説明

ドアミラーの取付け構造

【課題】サッシュをより細くして乗員の視界向上を図ること、ドアミラー締め付けの上下支持スパンをできるだけ長く取ってドアミラーの支持剛性をより高めること、ドアミラーの取付け固定が容易なこと、ドアミラー廻りの外観品質をより向上させること、等が可能なドアミラーの取付け構造を提供する。
【解決手段】ドアミラー1を支持するステー11を、ドアサッシュ5とフロントドア6の窓肩部とに跨って配置し、ステー11の上部11aをドアサッシュ5にドア外側から締め付け固定し、且つステー11の下部11bをフロントドア6の窓肩部にドア外側から締め付け固定する。

【発明の詳細な説明】
【技術分野】
【0001】
この発明は、ドアミラーの取付け構造に関し、詳しくは、サイドドアガラスの前方に三角窓が配置された車両のフロントドアに取付けられるドアミラーの取付け構造に関する。
【背景技術】
【0002】
従来、この種のドアミラーの取付け構造にあっては、サッシュに取付けるタイプと窓肩に取付けるタイプとの2種類がある。サッシュに取付けるタイプは、図14に示されるように、ドアミラー1の取付け基部をなすドアミラーベース2をサイドドアガラス3と三角窓4との間のドアサッシュ5に沿って取付け固定するものである。
【0003】
一方、窓肩に取付けるタイプは、図15に示されるように、ドアミラーベース2をドアサッシュ5の付け根あたりのフロントドア6の窓肩部に取付け固定するものである。
【0004】
しかしながら、上記した従来のドアミラーの取付け構造にあっては、次のような問題がある。すなわち、サッシュに取付けるタイプにあっては、ドアミラーベース2をドア内側から締め付け固定するため、図16に示されるように、ドアミラー固定用ボルト7が貫通する貫通孔をサッシュアウタ5a及びその内側のインナーブラケット8に穿設する必要があり、インナーブラケット断面が拡大してしまう。そのうえ、ドアサッシュ5とその内側のピラーとの間に雨水や風切音のためのパッキン9を配設しなければならない。そのため、ドアミラー締め付けの上下支持スパンSがかせげるものの、ドアサッシュ5の外観幅が拡大するという問題があった。ドアサッシュ5が太いとドアサッシュ前後の窓面積が減少して乗員の視界が確保し難くなる。

### 提供データ
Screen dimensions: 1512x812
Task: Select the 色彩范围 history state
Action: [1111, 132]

--

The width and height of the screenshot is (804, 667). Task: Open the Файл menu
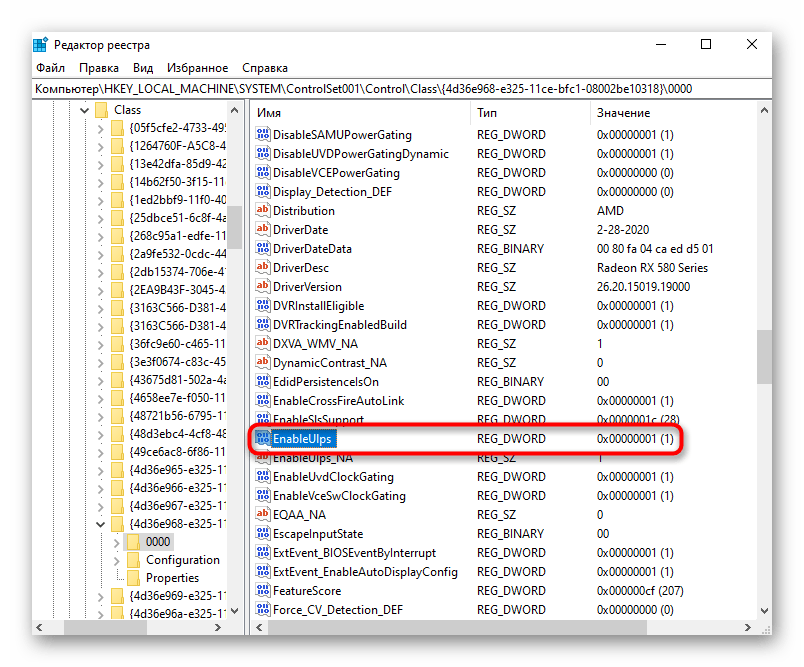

### 作業目的
抜粋の【課題】で、提供するドアミラーの取付け構造が可能にするものとして挙げられている事項をすべて列挙してください。 データはこの作業では使用しません。

### 本作業の解答
- サッシュをより細くして乗員の視界向上を図ること
- ドアミラー締め付けの上下支持スパンをできるだけ長く取ってドアミラーの支持剛性をより高めること
- ドアミラーの取付け固定が容易なこと
- ドアミラー廻りの外観品質をより向上させること